Three European think tanks, Climate Analytics, NewClimate Institute, and Ecofys, have found throwing away uneaten food has a huge environmental impact.

"Over a third of the food (the world) produces - about 1.3 billion tonnes each year - is wasted," said Yvonne Deng of Ecofys.

"If food waste were a country it would be the third largest emitter of greenhouse gases, with an estimated 2011 level of 3.5 billion tonnes of CO2 or other greenhouse gases each year."

She added only the US and China produced more greenhouse gases than global food waste.

The worst offenders were wealthy countries and the problem could triple by 2050.

The experts have found that wasted food caused climatic damage in two ways.

First, greenhouse gases were emitted from machines like tractors and from processes like ploughing the earth, to produce food that was not needed.

Second, food gave off carbon dioxide and methane while it was decomposing.

Some of the food collected.

Some of the food collected. Photo: RNZ / Eric Frykberg

Despite the efforts of groups like Freestore, New Zealand's record wasn't good, according to Jenny Marshall of the Love Food Hate Waste campaign.

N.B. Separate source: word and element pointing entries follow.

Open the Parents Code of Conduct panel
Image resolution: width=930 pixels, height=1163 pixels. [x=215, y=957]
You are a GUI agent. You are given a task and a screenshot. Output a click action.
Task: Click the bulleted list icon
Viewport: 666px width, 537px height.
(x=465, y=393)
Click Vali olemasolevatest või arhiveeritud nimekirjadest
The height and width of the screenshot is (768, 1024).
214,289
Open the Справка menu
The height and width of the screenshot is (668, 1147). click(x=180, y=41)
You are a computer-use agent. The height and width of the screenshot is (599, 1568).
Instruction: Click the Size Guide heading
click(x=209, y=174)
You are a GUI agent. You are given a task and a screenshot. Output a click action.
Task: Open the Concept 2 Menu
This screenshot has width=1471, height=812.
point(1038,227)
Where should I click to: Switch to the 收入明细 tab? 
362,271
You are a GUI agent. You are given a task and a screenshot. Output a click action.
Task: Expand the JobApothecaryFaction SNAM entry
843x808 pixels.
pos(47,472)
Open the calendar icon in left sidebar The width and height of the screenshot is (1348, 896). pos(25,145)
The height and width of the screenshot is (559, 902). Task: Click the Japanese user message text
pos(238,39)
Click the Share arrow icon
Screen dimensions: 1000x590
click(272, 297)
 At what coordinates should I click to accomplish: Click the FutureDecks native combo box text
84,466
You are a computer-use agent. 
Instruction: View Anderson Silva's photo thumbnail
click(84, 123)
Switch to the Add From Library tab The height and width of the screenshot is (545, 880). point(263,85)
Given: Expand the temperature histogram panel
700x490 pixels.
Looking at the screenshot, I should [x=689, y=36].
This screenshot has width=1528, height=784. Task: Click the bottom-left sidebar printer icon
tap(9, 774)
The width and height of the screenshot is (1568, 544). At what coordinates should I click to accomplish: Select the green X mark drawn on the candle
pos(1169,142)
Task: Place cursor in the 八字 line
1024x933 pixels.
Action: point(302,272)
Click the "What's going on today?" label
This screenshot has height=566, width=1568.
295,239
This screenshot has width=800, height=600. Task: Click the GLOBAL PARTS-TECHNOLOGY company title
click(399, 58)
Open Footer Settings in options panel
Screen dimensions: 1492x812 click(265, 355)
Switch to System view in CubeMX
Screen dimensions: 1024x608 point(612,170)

The organisation researched the contents of 1400 rubbish bins from a cross section of houses and came up with a startling figure.

"As a country, it was $872 million worth of food that people were throwing away uneaten," she said.

"We are thinking about bread, we are thinking, 'I have bought a roast chicken and I have only eaten half of it and I am throwing it out with the carcass'.

"It was perfectly good food, enough to feed the population of Dunedin for two years."

That research is currently being re-done for up to date figures.

In addition, there's further research into how much food is wasted from supermarkets, pubs and restaurants.

Globally, the think tanks recommend better use-by and best-by dates on food, and more efficient storage and distribution of food.

Re-use of food such as that practised by Mr Carter could help, so could feeding surplus food to animals.

Other campaigners say people often don't know how much money they're throwing away from wasted food, so timely publicity, and some political will, could help.